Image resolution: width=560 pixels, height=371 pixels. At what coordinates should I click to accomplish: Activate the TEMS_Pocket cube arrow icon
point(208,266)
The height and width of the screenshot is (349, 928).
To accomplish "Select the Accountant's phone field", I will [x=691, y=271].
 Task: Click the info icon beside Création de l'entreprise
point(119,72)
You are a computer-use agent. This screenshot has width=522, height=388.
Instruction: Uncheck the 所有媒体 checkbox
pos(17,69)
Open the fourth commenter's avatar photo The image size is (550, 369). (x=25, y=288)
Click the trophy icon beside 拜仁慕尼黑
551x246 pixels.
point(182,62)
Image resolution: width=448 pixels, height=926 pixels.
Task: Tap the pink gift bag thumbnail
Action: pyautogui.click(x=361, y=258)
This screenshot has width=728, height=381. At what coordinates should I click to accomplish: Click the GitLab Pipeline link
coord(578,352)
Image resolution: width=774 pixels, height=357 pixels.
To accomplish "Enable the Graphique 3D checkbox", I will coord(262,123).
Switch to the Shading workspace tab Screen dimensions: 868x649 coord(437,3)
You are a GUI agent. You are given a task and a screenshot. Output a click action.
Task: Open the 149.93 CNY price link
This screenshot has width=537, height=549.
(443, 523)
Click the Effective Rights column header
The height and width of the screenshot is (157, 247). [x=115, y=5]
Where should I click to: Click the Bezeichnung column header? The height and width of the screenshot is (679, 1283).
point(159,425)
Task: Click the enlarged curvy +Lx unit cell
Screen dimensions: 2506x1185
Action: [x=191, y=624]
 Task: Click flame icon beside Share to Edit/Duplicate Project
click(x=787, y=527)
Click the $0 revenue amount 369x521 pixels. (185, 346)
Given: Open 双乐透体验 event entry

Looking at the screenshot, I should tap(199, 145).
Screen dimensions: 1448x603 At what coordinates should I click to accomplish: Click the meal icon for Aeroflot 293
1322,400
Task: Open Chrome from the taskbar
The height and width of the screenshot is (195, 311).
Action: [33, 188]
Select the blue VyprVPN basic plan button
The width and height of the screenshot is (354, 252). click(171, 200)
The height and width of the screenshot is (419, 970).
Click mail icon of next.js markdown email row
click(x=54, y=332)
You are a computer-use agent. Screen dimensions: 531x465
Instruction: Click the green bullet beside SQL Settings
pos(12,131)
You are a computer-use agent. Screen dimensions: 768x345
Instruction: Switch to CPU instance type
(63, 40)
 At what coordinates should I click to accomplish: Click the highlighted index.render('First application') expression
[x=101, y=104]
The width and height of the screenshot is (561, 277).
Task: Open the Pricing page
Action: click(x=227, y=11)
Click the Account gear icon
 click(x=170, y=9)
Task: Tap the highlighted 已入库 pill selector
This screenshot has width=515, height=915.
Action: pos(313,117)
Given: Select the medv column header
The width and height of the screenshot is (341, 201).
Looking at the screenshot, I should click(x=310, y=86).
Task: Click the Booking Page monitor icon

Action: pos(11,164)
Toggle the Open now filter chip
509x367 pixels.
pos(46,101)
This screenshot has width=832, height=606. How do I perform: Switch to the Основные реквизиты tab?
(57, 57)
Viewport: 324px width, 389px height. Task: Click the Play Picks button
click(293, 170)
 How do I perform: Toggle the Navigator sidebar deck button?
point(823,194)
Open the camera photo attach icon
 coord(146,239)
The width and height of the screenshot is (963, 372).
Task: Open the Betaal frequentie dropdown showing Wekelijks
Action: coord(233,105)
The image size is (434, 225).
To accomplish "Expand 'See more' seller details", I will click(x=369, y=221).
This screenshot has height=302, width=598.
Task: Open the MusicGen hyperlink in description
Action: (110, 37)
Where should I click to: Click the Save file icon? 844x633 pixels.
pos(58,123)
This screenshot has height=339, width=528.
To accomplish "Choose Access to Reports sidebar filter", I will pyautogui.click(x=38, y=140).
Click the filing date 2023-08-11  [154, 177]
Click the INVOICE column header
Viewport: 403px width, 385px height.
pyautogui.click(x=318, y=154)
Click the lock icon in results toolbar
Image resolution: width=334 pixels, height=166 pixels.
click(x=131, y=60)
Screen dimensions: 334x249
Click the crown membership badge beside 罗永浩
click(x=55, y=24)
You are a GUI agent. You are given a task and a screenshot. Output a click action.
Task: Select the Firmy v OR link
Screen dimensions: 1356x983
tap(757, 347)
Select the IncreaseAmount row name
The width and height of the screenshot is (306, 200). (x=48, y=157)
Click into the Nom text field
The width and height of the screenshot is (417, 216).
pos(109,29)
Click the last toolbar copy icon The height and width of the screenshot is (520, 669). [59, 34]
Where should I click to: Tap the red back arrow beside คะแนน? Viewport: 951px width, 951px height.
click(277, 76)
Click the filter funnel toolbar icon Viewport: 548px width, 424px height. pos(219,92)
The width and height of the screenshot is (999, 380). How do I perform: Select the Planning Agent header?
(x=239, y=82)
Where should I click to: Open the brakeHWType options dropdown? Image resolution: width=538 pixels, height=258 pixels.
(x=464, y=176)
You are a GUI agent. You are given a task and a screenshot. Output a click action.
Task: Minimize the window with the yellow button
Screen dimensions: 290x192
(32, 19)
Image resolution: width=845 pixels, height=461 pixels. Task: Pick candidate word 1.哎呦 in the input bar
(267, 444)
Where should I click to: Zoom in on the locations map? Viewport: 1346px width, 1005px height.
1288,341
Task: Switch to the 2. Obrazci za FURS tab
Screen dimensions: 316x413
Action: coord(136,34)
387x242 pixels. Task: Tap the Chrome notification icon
--
Copy down each line in the entries that has the word "toolbar".

Click the lock icon in results toolbar
Click the last toolbar copy icon The height and width of the screenshot is (520, 669). [59, 34]
Click the filter funnel toolbar icon Viewport: 548px width, 424px height. pos(219,92)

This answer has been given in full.